Les acusa de cooperación en el blanqueo de capitales mediante la comisión de falsedades en documentos como contratos y facturas por servicios de intermediación y asesoramiento supuestamente prestados por empresas de Jordi Pujol Ferrusola que el fiscal cree ficticios para justificar pagos de comisiones a la familia. Según la Fiscalía, la familia Pujol fue amasando grandes cantidades de dinero en sus cuentas en bancos de Andorra en las que estima que llegaron a disponer desde 1990 de más de 38 millones de euros. Todos los acusados han pedido su absolución al estimar que no se ha probado un origen corrupto del dinero acumulado por la familia del expresidente catalán en Andorra cuyos hijos han alegado que procede de un legado de su abuelo Florenci.
«Manchar» sin pruebas
Las defensas de los empresarios acusados han afirmado que no se han aportado en el juicio pruebas sobre «ninguna irregularidad» y han denunciado que se pretenda «manchar» todo lo que rodea al primogénito del expresidente catalán como si fuese un «virus contaminante». En la Audiencia Nacional queda visto para sentencia este jueves el juicio por la fortuna opaca depositada en Andorra. En sus informes finales, las defensas de los nueve empresarios acusados de pagar mordidas al primogénito de los Pujol han insistido en que en el juicio no se ha acreditado «ninguna irregularidad» ni se ha probado ningún «acto mendaz» ni «nada por el estilo», según ha subrayado Carles Monguilod, que representa al empresario Gustavo Buesa.

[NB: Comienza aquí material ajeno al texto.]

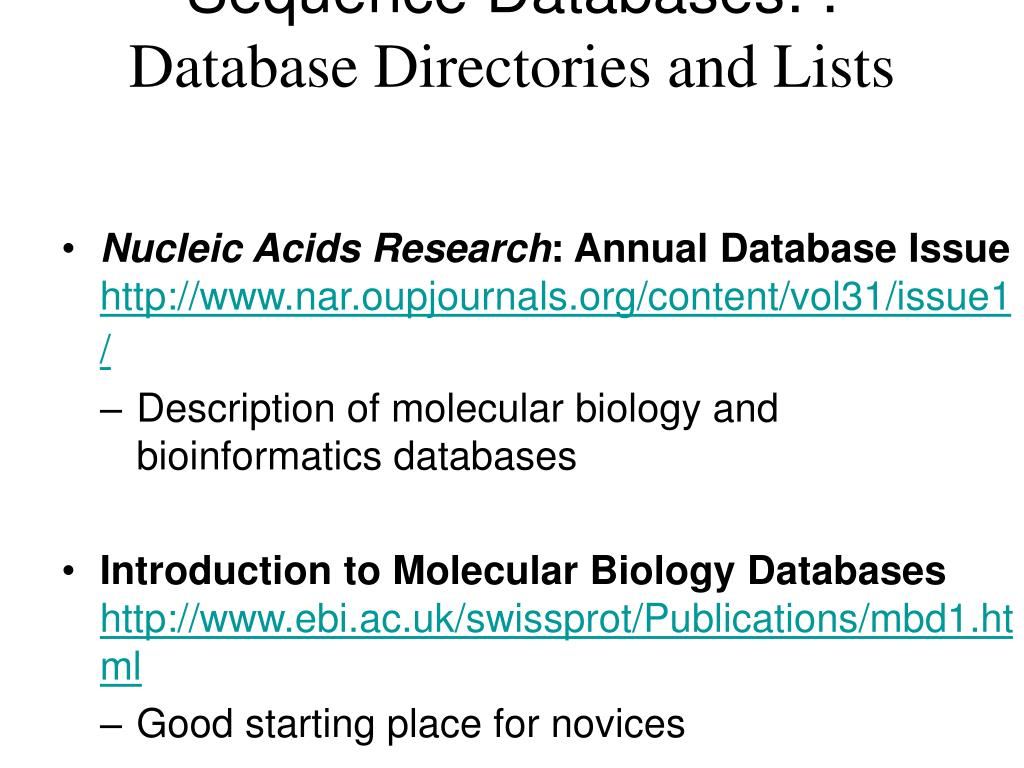Click the "bioinformatics databases" text line
This screenshot has width=1024, height=768.
(356, 456)
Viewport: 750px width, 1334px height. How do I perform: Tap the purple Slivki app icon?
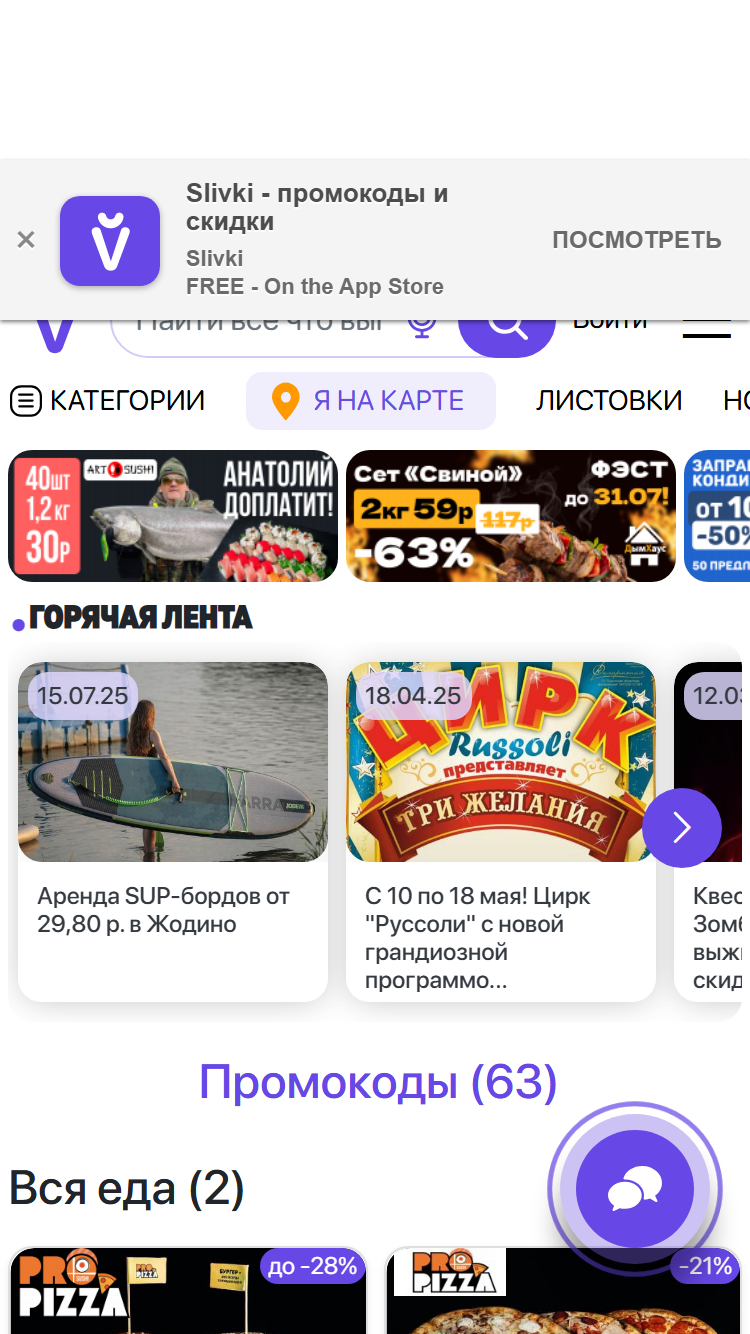110,241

Asimismo, el letrado José María Fuster-Fabra, que defiende al empresario Josep Mayola, ha insistido en que «está por demostrar» que Jordi Pujol Ferrusola haya «cometido algún delito» y, en este contexto, ha denunciado que se ha pretendido «manchar absolutamente a todo el mundo que rodea» al hijo mayor del expresidente catalán, como si fuese un «virus contaminante». La Fiscalía sostiene que la fortuna que los Pujol ocultaron durante años en Andorra no procede de la "deixa (legado)" de Florenci Pujol, padre del expresidente Jordi Pujol, como alegan las defensas, sino de comisiones pagadas por empresas que fueron adjudicatarias de contratos con la Generalitat.
Monguilod se ha referido a la confrontación que hizo el fiscal en su informe del «discurso público de 'Espanya ens roba' (España nos roba)» que algunos sectores han blandido desde hace años en Cataluña, con el fraude fiscal y el «saqueo» cometido presuntamente por los Pujol. «El fiscal recordó una frase repugnante, que este letrado, que es catalán, no ha utilizado nunca y se ha enfrentado públicamente a ella, lo de 'España nos roba', porque España no ha robado nunca, quizá algún Gobierno pero los gobiernos se cambian con una urna y esto es una ofensa a los españoles que no se puede tolerar», ha indicado Monguilod. El letrado ha añadido que también ve «repugnante» el «a por ellos» con el que en algunos puntos de España se jaleó a los agentes de las fuerzas de seguridad que acudieron a Cataluña a evitar el referéndum del 1-O de 2017. Y en este contexto, ha resaltado: «Durante la instrucción del caso en ocasiones me ha dado la sensación, por la actuación de cierta Policía mal llamada patriótica y de otros intervinientes, que parecía que el delito antecedente era ser de la familia Pujol o ser catalán».